Dans la foulée des mobilisations, et comme un malheur ne vient jamais seul, un cas de choléra a été détecté en Haïti. Pour couronner le tout, le chef de la Primature a sollicité l’aide de la communauté internationale.
«Je demande à toute la communauté internationale, à tous les pays amis d’Haïti, de se tenir à nos côtés et de nous aider à combattre cette crise humanitaire. Je demande de l’aide, du soutien et un accompagnement. Nous avons besoin d’eux pour nous donner tout le soutien nécessaire, pour éviter que des gens meurent par milliers, si nous ne faisons rien », a imploré Ariel Henry.
La demande du Premier ministre n’a pas fait l’unanimité à l’ONU, mais le gouvernement américain, a tenu à porter la voix d’Ariel Henry au plus haut niveau. Pour ce faire, le secrétaire d’État américain Anthony Blinken a rencontré le gouvernement canadien. Même si le Canada promet une assistance à Haïti, une intervention militaire dirigée par le Canada est envisageable, mais selon Justin Trudeau, premier ministre canadien, “il faut faire très attention qu’une intervention soit acceptable pour le peuple haïtien”.

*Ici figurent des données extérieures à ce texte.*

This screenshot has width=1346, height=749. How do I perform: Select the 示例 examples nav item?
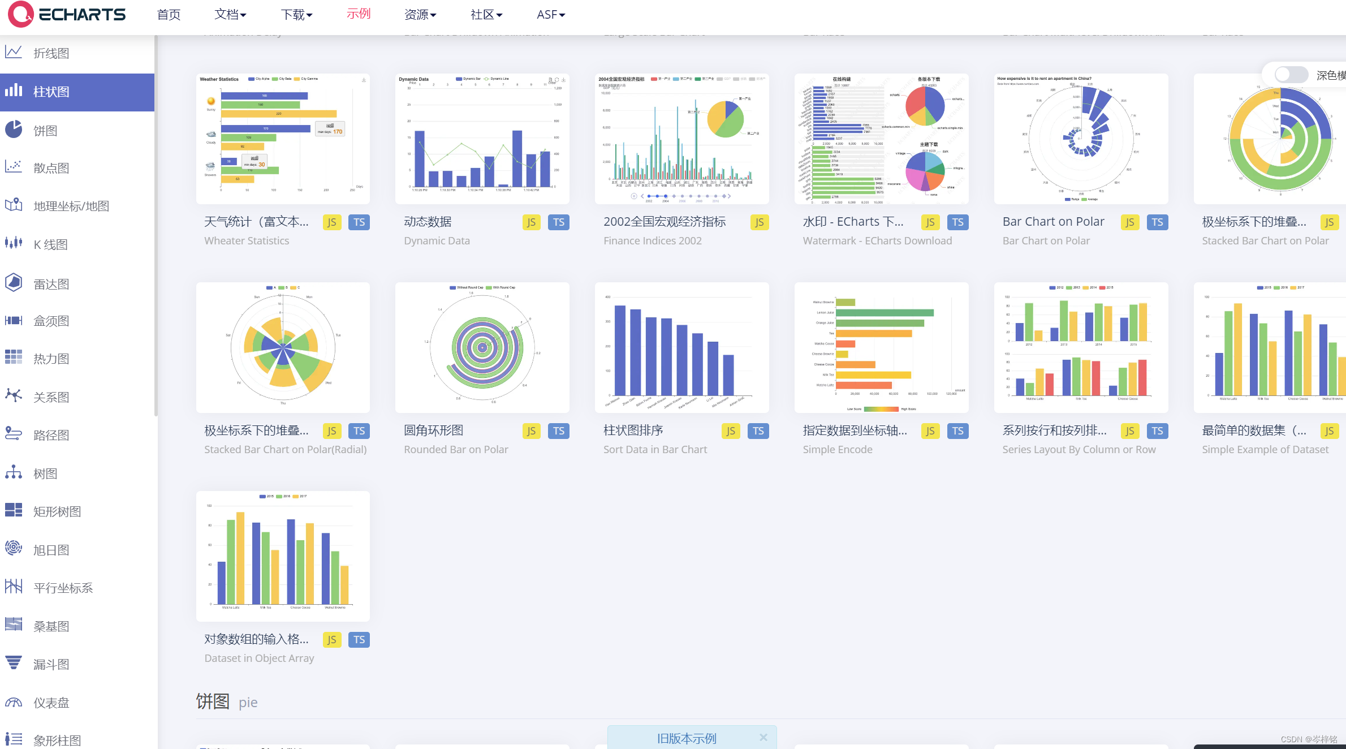coord(359,14)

Des politiciens sanctionnés
Récemment, les Etats-Unis et le Canada ont pris un ensemble de décisions visant à sanctionner des personnes qui seraient impliquées dans le financement des gangs en Haïti. Des politiciens comme Youri Latortue et Joseph Lambert ont été sanctionnés par les autorités américaines et canadiennes pour leur implication présumée dans le trafic international de drogue.

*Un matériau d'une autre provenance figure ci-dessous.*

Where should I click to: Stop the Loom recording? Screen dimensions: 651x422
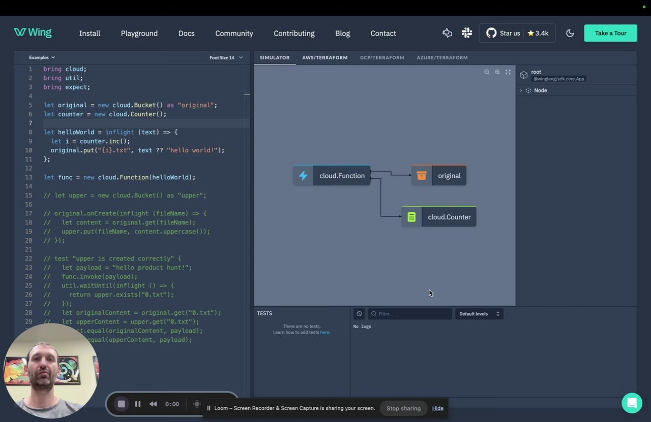click(121, 404)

Dans le gouvernement dirigé par Ariel Henry, plusieurs ministres ont été sanctionnés par les USA. Le Ministre de la Justice et de la Sécurité Publique, Berto Dorcé et le Ministre de l’intérieur et des Collectivités Territoriales Liszt Quitel sont parmi les cadres frappés par ces sanctions.
Un arrêté publié récemment dans le numéro spécial #31 du journal officiel “Le Moniteur” confirme un remaniement ministériel. “[…] Arrêté nommant le citoyen Ariel Henry Ministre a.i. de l’Intérieur et des Collectivités Territoriales, il remplace Liszt Quitel. Arrêté nommant la citoyenne Emmelie Prophète Milcé Ministre a.i. de la Justice et de la Sécurité Publique, elle remplace Berto Dorcé ».
Retour à un calme apparent
Après environ 2 mois, un semblant de calme s’installe dans le pays. Selon les sources officielles, la police est parvenue à reprendre le contrôle du terminal pétrolier de Varreux, bloqué par les gangs depuis le mois de septembre. Cependant, le média américain CNN a révélé que le Terminal de Varreux a été libéré après deux semaines de négociation entre le gouvernement et le gang “G9 an fanmi e alye“.
Par ailleurs, le gouvernement a procédé la semaine dernière à la distribution du carburant dans plusieurs pompes à essence. Les banques commerciales qui ont fonctionné 3 fois par semaine durant le “pays lock“, annoncent la reprise de leurs services “régulièrement“.
Lors d’une réunion tenue, le jeudi 10 novembre 2022, entre le ministère de l’Éducation nationale et de la Formation Professionnelle et des membres de la communauté éducative, des décisions ont été annoncées pour la réouverture des classes. Fixée préalablement au 5 septembre, la rentrée des classes qui a été reportée au 3 octobre est toujours dans l’incertitude. À cause de la hausse des prix du carburant et de la rareté qui persite toujours dans certaines villes, des écoles ont fermé leurs portes et pensent les réouvrir en janvier 2023.
Après tous ces événements, certaines personnes remettent en question la volonté du peuple haïtien de combattre l’injustice et s’inquiètent des conséquences éventuelles que pourrait connaître le pays.